The complexities of extending the IR35 rules to the private sector become palpable as the size of businesses becomes a crucial factor for the application of such regulation. In the public sector, where the rules already apply and affect all organisations, company’s size is irrelevant. In the private sector, however, the size of the business is a crucial factor. The aim has always been to exclude small businesses from the rules, but this becomes increasingly challenging as a perfectly bounded definition of what constitutes a small business does not exist.

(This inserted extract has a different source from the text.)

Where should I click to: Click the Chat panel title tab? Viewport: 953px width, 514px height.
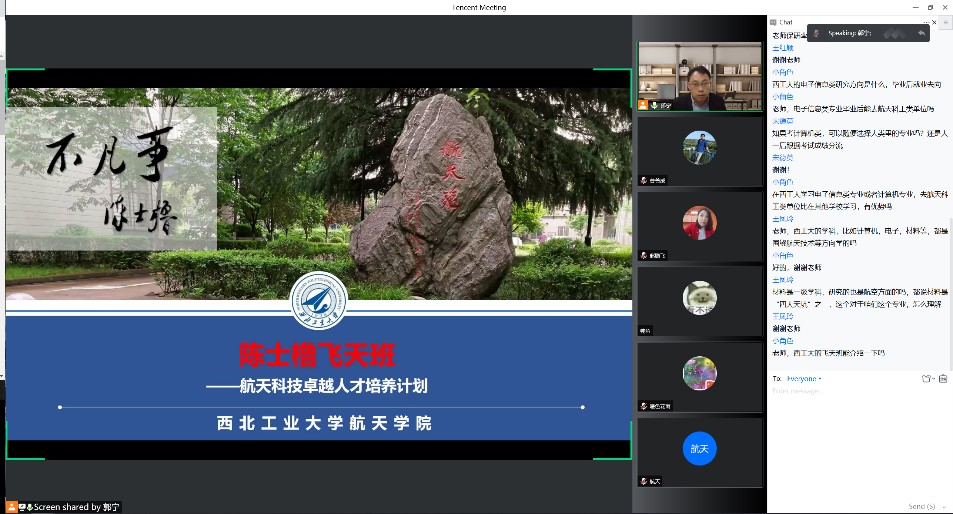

As a result, uncertainty is brought upon private companies on whether they need to implement IR35 rules or not. Currently, the consultation suggests using the definition of small company from the Companies Act 2006, which only applies to limited companies. Small unincorporated business, such as sole-traders or partnerships, must tread carefully and take appropriate advice before concluding whether IR35 rules will apply to them. According to the consultation, the size of unincorporated businesses can be determined by their number of employees, which can be ambiguous as companies might qualify as small only if they define members of its workforce as off-payroll, which is the main issue IR35 tries to address.
n order to ensure that all parties in the labour supply chain comply with their obligations, provided they have sufficient information to do so, the government’s proposal is that both the determination of status and the reason for that determination should be cascaded to all parties in the supply chain. Therefore, legislation must ensure this happens while at the same time suggesting that a client-led process is used to deal with any challenges to the determination. As a result of the individual being able to raise concerns with the issuing client, the client will take reasonable care when reaching its final view on the status determination. This assumption still remains to be seen.

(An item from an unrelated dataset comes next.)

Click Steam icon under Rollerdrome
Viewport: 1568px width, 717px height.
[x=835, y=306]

The use of the Check Employment Status for Tax (CEST) tool, introduced in 2017 to help with the public sector roll out, is HMRC’s bet to support clients and workers. HMRC still considers the tool capable of making a determination in 85% of cases. However, the institution is reviewing the tool, and identifying improvements and test enhancements with stakeholders before the latest reform is implemented. Several million decisions are likely to be required when the tool is rolled out to the private sector following the claim that the tool has been used more than 750,000 times in relation to the public sector, as the risk of a potential IT melt down and a large number of unanswered questions is quite realistic.
The other complexity raised by the consultation is timing. The legislation to introduce IR35 changes will be in a draft Summer Finance Bill, according to the consultation, despite running to 28 May 2019. The window left for incorporation into any draft Summer Finance Bill is alarmingly short, as it would need to be published soon after the deadline to allow time to pass through parliament.
Additionally, introducing the relevant IR35 legislation after the Autumn Budget would come dangerously close to the target implementation date of April 2020. We may witness a déjà vu of the introduction of IR35 in the Public Sector, when the government ran up against its own self-imposed deadline following the introduction of complicated legal changes in a relatively short space of time.